Items from a data source:

^^^^^^^^^^^^^^^^

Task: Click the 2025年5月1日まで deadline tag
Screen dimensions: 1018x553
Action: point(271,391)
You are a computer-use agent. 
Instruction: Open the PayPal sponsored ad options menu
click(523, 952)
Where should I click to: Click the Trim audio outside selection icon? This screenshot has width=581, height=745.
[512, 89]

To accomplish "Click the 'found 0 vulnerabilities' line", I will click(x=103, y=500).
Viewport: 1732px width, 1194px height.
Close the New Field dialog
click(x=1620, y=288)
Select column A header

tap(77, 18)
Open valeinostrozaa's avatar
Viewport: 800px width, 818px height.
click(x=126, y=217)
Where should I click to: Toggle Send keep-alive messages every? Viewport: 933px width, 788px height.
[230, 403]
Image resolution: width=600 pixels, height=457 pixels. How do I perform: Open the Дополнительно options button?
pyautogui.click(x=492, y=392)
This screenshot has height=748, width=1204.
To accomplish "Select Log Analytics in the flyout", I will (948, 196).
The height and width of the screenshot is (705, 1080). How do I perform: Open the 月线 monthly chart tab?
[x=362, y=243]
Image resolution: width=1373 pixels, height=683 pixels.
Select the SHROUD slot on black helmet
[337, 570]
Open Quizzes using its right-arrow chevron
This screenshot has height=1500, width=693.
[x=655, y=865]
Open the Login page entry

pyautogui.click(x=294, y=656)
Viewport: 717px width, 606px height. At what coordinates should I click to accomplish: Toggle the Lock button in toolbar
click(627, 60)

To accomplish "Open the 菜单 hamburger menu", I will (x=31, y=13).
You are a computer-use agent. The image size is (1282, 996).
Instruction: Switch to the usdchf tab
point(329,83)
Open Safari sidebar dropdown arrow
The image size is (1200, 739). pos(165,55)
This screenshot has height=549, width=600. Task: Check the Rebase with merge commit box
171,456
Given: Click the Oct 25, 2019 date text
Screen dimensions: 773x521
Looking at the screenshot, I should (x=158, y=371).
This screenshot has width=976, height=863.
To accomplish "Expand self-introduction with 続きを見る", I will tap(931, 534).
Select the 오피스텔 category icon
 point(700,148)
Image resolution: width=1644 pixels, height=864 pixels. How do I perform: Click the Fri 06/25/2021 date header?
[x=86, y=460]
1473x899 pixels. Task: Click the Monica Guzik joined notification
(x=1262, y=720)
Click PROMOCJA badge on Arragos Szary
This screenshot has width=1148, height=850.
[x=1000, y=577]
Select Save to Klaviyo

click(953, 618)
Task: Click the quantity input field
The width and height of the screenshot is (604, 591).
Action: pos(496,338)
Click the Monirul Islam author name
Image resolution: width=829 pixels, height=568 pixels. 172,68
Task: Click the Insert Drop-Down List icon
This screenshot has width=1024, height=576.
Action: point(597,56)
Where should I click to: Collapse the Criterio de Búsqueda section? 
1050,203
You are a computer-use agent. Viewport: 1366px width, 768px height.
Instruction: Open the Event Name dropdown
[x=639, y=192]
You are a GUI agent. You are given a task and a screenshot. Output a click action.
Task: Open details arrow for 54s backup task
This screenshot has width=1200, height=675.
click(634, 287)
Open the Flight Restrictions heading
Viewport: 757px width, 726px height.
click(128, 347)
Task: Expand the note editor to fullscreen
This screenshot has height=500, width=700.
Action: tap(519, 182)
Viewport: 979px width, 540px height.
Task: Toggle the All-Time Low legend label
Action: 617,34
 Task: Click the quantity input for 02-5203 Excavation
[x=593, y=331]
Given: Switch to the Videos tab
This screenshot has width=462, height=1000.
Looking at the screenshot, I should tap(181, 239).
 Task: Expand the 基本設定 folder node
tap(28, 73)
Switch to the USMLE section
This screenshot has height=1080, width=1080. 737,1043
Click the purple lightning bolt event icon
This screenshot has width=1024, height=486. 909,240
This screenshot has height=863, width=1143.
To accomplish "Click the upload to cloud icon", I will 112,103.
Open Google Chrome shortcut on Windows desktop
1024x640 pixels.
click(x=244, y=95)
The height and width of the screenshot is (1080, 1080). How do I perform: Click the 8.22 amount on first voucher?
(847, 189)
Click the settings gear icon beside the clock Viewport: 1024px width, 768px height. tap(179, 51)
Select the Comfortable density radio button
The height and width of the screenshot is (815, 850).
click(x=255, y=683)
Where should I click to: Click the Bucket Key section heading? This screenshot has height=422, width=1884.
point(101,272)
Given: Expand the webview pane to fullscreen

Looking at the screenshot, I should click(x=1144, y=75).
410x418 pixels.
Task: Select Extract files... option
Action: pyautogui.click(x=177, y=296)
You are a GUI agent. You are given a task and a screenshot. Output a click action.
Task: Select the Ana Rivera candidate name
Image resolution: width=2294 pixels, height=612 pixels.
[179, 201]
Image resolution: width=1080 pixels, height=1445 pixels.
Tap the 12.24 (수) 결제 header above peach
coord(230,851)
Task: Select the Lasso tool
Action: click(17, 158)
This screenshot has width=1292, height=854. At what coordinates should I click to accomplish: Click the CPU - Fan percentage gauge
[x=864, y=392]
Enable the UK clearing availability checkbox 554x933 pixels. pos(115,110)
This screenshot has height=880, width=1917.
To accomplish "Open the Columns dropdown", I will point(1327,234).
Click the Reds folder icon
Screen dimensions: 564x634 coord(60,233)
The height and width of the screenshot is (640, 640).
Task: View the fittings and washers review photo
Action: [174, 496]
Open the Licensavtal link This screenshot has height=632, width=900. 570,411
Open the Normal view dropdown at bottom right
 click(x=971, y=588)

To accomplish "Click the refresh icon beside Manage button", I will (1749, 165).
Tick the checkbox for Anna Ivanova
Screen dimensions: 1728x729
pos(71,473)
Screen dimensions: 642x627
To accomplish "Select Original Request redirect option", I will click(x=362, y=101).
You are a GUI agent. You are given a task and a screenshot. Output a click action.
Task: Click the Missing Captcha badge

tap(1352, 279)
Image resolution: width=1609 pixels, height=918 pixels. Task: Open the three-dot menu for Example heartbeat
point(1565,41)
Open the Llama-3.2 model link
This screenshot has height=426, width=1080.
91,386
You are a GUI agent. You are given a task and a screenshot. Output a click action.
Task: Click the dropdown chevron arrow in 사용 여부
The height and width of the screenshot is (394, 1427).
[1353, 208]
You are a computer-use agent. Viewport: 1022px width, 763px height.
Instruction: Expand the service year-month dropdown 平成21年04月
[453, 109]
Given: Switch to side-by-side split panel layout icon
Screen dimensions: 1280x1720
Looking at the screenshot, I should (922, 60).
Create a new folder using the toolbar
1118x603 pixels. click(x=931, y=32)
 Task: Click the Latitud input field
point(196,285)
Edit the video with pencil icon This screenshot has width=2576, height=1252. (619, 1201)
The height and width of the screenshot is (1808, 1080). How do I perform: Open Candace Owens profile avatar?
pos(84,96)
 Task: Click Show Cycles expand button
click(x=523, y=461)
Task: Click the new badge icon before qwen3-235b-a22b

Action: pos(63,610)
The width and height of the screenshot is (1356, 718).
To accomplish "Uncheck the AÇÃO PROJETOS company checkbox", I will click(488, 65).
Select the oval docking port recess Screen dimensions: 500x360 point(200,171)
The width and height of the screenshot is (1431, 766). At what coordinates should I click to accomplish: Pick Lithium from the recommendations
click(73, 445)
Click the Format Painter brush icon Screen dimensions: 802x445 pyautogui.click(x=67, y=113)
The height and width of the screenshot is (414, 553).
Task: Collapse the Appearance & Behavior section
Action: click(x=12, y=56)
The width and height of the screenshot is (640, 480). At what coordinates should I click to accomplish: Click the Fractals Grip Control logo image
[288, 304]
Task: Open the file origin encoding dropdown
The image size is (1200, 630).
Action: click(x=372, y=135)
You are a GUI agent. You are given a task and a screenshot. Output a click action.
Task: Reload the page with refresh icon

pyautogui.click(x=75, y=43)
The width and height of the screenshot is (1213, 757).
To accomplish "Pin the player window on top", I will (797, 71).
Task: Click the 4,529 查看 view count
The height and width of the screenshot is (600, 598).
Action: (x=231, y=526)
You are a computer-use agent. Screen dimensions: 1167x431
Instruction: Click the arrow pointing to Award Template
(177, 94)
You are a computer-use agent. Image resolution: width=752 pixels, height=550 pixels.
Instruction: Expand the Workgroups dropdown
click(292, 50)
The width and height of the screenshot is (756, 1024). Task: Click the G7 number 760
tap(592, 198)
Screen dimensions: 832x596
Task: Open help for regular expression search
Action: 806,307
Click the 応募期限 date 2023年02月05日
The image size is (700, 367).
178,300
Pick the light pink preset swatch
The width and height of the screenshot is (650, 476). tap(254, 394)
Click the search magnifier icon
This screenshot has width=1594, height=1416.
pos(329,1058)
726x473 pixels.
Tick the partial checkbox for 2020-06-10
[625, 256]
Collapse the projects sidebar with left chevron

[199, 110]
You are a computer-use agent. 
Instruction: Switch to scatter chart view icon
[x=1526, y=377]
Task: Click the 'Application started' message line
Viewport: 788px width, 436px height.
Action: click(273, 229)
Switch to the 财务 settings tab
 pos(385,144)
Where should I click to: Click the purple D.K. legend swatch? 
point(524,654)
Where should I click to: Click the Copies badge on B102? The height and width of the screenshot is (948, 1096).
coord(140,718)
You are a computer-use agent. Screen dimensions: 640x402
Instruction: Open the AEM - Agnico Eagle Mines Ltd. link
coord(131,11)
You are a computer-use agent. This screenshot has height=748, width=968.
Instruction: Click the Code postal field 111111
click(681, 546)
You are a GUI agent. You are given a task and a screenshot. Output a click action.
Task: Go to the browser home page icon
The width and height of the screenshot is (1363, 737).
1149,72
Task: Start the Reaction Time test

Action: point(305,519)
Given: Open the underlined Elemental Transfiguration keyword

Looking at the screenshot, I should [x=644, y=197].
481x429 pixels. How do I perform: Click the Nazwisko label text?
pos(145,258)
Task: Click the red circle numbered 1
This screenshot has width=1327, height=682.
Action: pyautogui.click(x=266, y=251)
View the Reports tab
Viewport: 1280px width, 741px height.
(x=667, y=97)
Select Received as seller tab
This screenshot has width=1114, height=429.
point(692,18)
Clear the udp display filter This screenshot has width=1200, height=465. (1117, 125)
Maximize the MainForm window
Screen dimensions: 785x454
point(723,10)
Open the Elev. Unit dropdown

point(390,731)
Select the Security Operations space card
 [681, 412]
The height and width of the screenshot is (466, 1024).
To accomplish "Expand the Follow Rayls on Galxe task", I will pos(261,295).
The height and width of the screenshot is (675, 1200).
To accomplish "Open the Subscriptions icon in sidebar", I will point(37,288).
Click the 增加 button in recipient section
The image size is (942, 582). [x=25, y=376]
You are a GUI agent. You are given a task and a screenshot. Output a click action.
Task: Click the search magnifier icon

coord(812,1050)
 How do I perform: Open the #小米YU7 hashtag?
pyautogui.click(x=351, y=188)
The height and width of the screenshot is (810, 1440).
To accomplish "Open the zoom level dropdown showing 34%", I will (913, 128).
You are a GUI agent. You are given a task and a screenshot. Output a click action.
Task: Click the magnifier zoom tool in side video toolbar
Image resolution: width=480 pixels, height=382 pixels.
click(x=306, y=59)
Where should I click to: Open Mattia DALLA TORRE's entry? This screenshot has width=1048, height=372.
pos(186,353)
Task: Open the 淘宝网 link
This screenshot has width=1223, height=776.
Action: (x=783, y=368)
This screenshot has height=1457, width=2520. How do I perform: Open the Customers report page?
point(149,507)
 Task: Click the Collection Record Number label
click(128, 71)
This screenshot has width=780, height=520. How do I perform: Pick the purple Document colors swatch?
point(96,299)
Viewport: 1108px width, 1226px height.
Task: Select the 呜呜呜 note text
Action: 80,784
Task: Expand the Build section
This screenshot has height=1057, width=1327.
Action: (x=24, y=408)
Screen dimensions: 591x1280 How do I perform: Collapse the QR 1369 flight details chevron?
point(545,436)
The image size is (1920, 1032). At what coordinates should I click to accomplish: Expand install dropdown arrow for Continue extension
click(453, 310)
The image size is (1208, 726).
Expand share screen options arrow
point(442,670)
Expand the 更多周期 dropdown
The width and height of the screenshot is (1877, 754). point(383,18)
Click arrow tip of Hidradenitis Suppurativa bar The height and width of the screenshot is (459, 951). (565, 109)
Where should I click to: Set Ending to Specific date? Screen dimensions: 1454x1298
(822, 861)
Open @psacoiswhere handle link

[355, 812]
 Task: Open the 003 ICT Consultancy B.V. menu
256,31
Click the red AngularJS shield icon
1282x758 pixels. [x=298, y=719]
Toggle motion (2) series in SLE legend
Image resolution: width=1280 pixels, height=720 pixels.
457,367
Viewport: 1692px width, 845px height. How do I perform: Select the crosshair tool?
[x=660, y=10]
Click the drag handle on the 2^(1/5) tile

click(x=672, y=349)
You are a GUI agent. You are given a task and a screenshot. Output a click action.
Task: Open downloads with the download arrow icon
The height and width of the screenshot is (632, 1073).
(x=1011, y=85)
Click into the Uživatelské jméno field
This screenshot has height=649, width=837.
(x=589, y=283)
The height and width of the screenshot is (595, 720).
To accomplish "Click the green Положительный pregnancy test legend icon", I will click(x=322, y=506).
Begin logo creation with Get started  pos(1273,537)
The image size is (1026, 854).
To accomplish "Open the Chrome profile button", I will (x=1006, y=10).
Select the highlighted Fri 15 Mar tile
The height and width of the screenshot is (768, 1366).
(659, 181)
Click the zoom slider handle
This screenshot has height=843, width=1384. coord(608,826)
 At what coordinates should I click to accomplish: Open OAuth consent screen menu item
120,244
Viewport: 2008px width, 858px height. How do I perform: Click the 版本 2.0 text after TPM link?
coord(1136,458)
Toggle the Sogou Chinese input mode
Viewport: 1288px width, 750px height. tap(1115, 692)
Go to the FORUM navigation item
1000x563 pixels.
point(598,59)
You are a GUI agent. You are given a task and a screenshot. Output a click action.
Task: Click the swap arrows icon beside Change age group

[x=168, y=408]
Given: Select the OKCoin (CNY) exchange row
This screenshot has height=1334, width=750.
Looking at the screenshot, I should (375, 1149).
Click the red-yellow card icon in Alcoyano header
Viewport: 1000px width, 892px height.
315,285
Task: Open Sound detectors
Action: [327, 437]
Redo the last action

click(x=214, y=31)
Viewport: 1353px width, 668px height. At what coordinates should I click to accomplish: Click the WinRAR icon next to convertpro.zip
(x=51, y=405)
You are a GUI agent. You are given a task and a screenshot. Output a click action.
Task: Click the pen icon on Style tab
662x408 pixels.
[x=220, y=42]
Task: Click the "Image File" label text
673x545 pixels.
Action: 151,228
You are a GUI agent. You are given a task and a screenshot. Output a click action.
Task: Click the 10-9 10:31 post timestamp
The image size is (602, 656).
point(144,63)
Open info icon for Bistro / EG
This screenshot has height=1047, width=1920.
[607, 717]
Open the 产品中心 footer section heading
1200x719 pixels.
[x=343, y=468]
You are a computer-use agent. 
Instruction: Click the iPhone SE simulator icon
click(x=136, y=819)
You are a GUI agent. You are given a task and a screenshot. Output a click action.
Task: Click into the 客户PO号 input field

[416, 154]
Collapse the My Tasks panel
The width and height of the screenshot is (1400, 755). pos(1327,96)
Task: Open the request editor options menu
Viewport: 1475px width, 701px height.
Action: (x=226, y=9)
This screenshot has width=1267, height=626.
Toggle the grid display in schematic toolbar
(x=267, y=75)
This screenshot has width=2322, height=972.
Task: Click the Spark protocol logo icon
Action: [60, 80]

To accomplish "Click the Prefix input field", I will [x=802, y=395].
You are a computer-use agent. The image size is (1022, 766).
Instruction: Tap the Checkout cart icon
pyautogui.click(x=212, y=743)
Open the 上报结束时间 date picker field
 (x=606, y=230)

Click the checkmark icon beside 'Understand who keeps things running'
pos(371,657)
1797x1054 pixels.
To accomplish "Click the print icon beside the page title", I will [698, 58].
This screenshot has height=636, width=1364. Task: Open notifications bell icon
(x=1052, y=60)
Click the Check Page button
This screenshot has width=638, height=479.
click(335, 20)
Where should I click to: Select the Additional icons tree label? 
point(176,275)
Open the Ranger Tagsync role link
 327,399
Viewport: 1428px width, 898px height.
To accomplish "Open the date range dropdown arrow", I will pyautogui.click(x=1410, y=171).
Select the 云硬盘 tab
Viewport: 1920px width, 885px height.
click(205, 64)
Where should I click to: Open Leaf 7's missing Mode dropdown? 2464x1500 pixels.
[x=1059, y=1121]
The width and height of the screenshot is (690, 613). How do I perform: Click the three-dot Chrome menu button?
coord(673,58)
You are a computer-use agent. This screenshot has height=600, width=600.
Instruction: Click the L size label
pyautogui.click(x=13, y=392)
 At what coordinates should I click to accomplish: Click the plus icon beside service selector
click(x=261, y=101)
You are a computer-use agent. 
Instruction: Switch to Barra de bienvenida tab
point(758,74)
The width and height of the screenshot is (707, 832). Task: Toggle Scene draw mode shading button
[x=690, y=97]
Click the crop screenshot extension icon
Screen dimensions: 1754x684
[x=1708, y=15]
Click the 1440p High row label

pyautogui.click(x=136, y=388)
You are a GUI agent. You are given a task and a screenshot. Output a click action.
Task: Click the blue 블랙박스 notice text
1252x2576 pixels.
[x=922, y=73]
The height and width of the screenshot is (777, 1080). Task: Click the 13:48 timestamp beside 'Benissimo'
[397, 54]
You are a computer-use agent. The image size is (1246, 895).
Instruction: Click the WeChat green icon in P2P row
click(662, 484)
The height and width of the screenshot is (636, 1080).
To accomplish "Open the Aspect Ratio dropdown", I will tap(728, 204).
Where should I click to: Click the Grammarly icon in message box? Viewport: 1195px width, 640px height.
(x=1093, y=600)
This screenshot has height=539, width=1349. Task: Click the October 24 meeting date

^^^^^^^^^^^^^^^^

__REQUIREMENT__
Look above for the line with "The height and width of the screenshot is (705, 1080)." and the line with "Open Quizzes using its right-arrow chevron". Write out those two lines and all the lines between them, exactly, and no others.

__RESULT FOR THIS EXERCISE__
The height and width of the screenshot is (705, 1080). How do I perform: Open the 月线 monthly chart tab?
[x=362, y=243]
Image resolution: width=1373 pixels, height=683 pixels.
Select the SHROUD slot on black helmet
[337, 570]
Open Quizzes using its right-arrow chevron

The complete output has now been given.